In order to comply with the Regulation, the Act provides for:
- A prior notification process and screening procedure
- Enforcement in the event of non-compliance with the prior notification obligation or the screening decision
Prior notification process and screening procedure
The Act introduces a national screening mechanism for foreign direct investments, in the form of an ex ante procedure supervised by the Minister for the Economy under the advice of an inter-ministerial committee.
The first step requires a foreign investor to notify the Minister of its intention to invest in a critical activity that falls within the scope of the Act (outlined in article 2 of the Act). According to the Act's explanatory notes, this notification does not have a suspensive effect, which means that the investor may proceed with the preliminary stages of the proposed investment at its own risk.
The Minister assisted by a newly created inter-ministerial committee will then perform a preliminary analysis on a case-by-case basis, which may lead to a screening procedure to assess whether the proposed investment is likely to affect security or public order. If a screening procedure is initiated, it should not exceed 60 calendar days, although this period is suspended if additional information is requested and resumes only once such information has been received.
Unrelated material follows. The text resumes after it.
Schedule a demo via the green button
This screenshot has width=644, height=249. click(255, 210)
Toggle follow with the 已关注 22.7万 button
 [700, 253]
At the end of the procedure, a decision will be taken to either prohibit or allow the investment (article 8 of the Act). If the screening procedure is initiated, the investors concerned may not proceed with the investment until an affirmative decision is issued.
Furthermore, the Act provides for specific enforcement measures and sanctions where a prior notification is not made, or the screening decision is not respected. In particular, the Minister for the Economy may suspend the investor’s voting rights tied to the shares conferring control of the Luxembourg legal entity (i.e., 25% threshold) until the situation is regularised and may also order the investor to modify the transaction or to restore the previous situation; alternatively, the Minister may decide to withdraw the authorisation. The Minister also has the authority to impose a fine of up to EUR 1,000,000 on natural persons and EUR 5,000,000 on legal entities in accordance with article 9 of the Act; fines may be appealed to the administrative tribunal within one month after the notification is made (article 11 of the Act).